Michael Moss Interview, plus links to author biography, book summaries, excerpts and reviews

Michael Moss

Michael Moss

An interview with Michael Moss

Pulitzer-prize winning investigative journalist Michael Moss discusses Salt Sugar Fat, an investigation into the rise of the processed food industry and how the public can get informed about what it eats and how to fight back.



So, how big is the processed food industry, exactly? What kind of scale are we talking about here?
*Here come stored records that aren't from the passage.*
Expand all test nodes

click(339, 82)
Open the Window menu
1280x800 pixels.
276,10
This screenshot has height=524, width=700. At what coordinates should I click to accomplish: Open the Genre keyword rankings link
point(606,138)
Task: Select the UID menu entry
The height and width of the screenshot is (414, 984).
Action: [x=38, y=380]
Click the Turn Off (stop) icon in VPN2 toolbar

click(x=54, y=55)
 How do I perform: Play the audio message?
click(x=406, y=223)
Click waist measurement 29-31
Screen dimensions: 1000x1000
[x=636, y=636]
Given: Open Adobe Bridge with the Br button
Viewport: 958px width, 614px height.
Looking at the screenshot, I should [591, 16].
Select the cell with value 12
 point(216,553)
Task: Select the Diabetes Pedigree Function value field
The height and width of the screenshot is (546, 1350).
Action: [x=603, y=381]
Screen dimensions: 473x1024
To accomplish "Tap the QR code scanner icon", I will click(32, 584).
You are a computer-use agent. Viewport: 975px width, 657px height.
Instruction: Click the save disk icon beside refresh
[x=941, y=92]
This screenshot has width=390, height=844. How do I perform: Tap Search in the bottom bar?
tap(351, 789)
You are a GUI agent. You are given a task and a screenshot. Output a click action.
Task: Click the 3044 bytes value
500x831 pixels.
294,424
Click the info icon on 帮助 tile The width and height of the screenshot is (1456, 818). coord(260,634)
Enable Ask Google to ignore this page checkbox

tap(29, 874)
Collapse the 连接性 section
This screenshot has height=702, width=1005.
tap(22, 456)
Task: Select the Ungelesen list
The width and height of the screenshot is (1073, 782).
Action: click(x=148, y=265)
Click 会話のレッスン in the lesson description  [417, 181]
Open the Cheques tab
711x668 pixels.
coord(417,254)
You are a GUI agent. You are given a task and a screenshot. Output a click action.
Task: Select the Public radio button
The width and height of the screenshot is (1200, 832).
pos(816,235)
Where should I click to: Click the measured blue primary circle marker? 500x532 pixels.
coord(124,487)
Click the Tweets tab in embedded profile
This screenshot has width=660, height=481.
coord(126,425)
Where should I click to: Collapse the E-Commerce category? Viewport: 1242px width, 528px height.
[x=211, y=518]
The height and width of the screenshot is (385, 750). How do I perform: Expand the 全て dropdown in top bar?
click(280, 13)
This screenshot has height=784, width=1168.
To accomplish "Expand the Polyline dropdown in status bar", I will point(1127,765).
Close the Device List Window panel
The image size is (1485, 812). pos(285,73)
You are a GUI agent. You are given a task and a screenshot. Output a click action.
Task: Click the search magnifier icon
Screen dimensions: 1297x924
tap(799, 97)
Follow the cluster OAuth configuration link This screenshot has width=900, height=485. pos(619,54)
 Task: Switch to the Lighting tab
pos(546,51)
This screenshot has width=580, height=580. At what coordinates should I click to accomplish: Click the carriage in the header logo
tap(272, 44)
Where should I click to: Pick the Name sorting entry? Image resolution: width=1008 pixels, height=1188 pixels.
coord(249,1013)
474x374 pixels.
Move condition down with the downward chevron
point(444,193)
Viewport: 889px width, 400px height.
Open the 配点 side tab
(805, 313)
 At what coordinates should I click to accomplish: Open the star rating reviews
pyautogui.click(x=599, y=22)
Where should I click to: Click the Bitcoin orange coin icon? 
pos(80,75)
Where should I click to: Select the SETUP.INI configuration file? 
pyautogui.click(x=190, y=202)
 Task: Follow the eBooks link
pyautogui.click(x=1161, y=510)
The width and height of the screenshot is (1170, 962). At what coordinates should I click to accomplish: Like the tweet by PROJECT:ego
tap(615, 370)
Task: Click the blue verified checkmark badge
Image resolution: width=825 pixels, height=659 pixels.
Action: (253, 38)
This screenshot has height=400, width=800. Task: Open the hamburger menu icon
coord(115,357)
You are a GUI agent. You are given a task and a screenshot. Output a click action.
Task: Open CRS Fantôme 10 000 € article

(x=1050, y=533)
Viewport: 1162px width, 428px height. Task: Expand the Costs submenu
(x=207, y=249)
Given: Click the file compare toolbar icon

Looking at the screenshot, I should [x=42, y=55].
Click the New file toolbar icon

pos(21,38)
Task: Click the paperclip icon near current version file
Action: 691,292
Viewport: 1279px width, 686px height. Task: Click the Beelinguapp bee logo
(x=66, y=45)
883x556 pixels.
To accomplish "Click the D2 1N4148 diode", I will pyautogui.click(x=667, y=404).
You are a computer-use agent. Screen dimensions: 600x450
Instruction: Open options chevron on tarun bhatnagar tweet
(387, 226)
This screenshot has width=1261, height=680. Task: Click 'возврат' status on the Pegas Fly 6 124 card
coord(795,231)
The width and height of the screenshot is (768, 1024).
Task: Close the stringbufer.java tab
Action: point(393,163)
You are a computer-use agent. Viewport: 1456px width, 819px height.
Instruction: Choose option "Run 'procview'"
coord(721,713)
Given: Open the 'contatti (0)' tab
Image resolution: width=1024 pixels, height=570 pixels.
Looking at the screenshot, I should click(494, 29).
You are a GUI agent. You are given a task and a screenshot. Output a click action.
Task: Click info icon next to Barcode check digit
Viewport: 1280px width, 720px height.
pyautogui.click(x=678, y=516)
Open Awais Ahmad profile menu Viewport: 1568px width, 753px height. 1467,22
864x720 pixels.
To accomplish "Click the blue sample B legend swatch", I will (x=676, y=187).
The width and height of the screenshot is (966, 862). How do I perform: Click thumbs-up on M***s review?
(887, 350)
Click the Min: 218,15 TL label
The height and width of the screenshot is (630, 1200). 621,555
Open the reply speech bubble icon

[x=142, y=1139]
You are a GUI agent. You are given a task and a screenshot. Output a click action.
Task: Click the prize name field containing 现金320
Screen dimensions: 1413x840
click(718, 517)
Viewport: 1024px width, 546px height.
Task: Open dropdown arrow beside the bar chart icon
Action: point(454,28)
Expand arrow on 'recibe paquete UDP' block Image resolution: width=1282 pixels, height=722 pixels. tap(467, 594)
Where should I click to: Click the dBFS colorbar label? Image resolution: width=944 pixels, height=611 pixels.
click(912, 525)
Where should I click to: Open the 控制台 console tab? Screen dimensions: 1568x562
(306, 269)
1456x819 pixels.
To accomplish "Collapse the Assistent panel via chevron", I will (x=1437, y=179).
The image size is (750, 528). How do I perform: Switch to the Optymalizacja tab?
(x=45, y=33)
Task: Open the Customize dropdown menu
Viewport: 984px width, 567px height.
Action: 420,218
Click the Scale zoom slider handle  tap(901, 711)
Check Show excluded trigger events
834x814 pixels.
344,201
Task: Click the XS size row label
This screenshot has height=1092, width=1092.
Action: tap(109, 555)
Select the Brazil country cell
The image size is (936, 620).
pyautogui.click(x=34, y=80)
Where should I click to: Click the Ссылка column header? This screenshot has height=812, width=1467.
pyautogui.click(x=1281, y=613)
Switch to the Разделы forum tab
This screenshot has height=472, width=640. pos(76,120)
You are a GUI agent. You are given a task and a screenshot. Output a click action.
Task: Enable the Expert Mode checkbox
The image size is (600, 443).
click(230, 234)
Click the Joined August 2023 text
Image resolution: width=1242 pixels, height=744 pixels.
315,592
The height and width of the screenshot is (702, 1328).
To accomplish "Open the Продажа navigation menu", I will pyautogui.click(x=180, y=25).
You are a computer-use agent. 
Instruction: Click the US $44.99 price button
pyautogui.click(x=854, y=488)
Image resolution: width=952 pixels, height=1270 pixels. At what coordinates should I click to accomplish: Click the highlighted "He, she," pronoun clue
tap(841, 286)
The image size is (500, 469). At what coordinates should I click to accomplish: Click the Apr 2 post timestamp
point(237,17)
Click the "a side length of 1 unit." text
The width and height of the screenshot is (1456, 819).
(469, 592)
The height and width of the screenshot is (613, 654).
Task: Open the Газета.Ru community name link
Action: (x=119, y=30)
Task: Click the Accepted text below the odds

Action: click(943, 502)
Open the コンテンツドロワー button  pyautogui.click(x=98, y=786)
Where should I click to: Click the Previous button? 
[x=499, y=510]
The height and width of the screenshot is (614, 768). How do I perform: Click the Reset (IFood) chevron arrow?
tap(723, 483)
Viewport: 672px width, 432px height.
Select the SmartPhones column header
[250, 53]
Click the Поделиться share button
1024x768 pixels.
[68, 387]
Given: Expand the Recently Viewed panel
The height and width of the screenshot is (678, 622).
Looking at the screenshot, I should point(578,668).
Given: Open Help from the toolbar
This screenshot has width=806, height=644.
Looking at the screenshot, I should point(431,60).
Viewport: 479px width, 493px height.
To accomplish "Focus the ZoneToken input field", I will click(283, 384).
The scale we're talking about here is huge. Grocery sales now top $1 trillion a year in the U.S., with more than 300 manufacturers employing 1.4 million workers, or 12 percent of all American manufacturing jobs. Global sales exceed $3 trillion. But the figure I find most revealing is 60,000: That's the number of different products found on the shelves of the largest supermarkets.



How did it get so big?

The food processing industry is more than a century old - if you count the invention of breakfast cereals - but it really took off in the 1950s with the promotion of convenience foods whose design and marketing was aimed at the increasing numbers of families with both parents working outside the home. The industry's growth, since then, has been entirely unrestrained. While food safety is heavily regulated, the government has been industry's best friend and partner in encouraging Americans to become more dependent on processed foods.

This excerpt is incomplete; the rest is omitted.